When both PTH and calcium are elevated simultaneously, this pattern is classic for primary hyperparathyroidism — a condition usually caused by a benign tumor (adenoma) on one of the parathyroid glands. Normally, high calcium should suppress PTH, so the fact that PTH remains elevated despite high calcium indicates the glands are not responding to feedback correctly. This condition requires evaluation by an endocrinologist and may be treated with surgery (parathyroidectomy) to remove the overactive gland.
Can high PTH cause osteoporosis?
Yes, chronically elevated PTH significantly increases the risk of osteoporosis and fractures.

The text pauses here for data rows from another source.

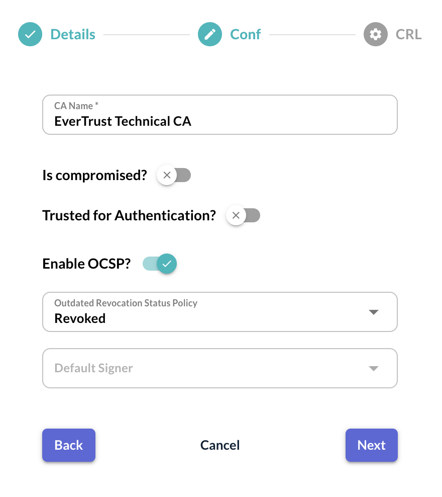Cancel the CA configuration wizard
Viewport: 442px width, 497px height.
click(220, 445)
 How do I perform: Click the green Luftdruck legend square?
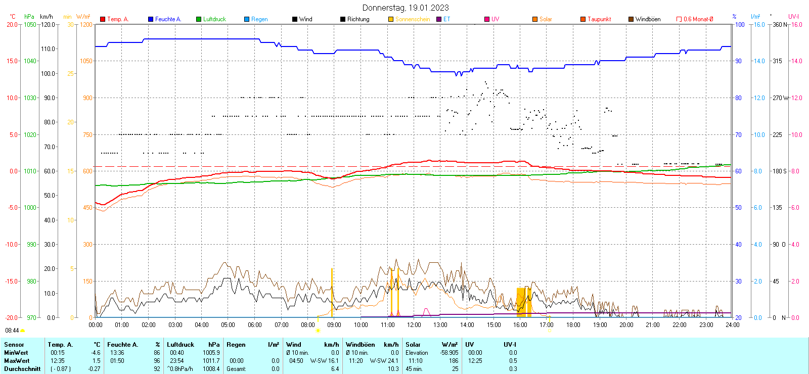pos(199,19)
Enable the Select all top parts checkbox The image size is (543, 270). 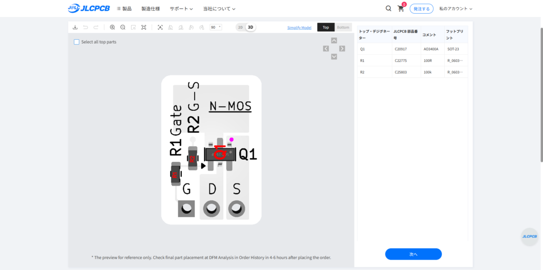click(x=77, y=42)
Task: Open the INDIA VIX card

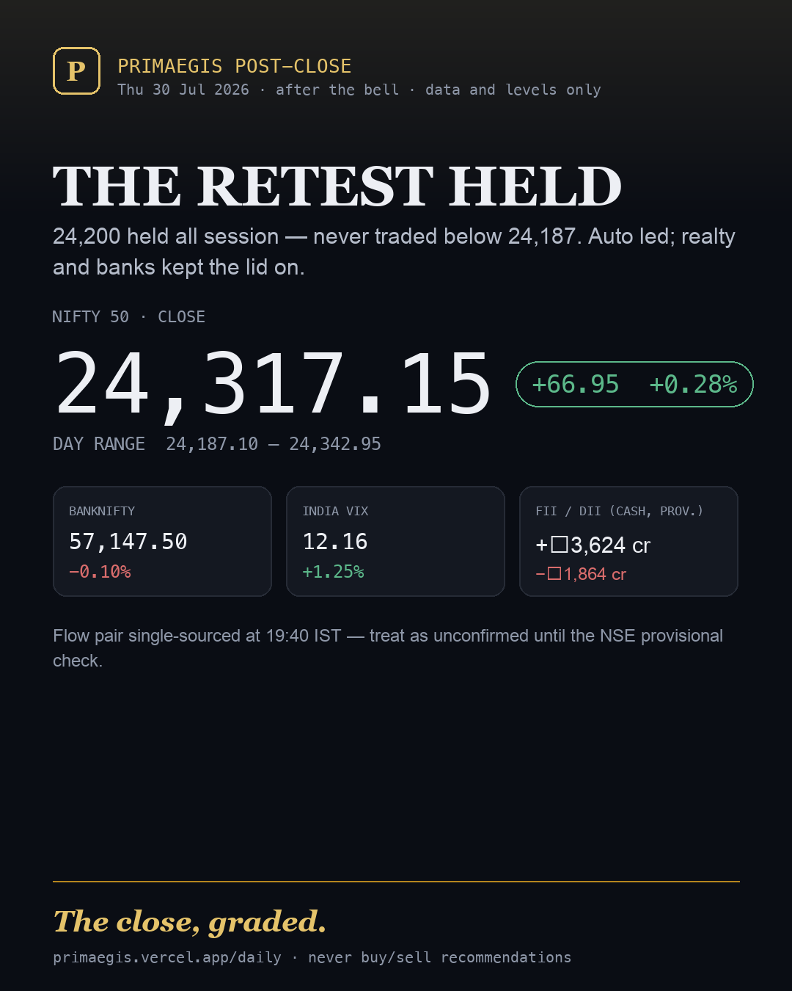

PTH stimulates osteoclasts — cells that break down bone — to release calcium into the bloodstream. When this happens persistently over months or years (as in untreated hyperparathyroidism), bones gradually lose density and become fragile. Bone density testing (DEXA scan) is often recommended for individuals with elevated PTH to assess fracture risk and guide treatment decisions.
What is the difference between primary, secondary, and tertiary hyperparathyroidism?
Primary hyperparathyroidism occurs when the parathyroid glands themselves malfunction (usually due to a benign tumor) and produce too much PTH regardless of calcium levels. Secondary hyperparathyroidism is a compensatory response — the glands are working correctly but are being driven hard because of low calcium, vitamin D deficiency, or chronic kidney disease. Tertiary hyperparathyroidism develops when secondary hyperparathyroidism goes on so long that the glands become autonomous and keep producing excess PTH even after the original trigger (like kidney disease) is treated.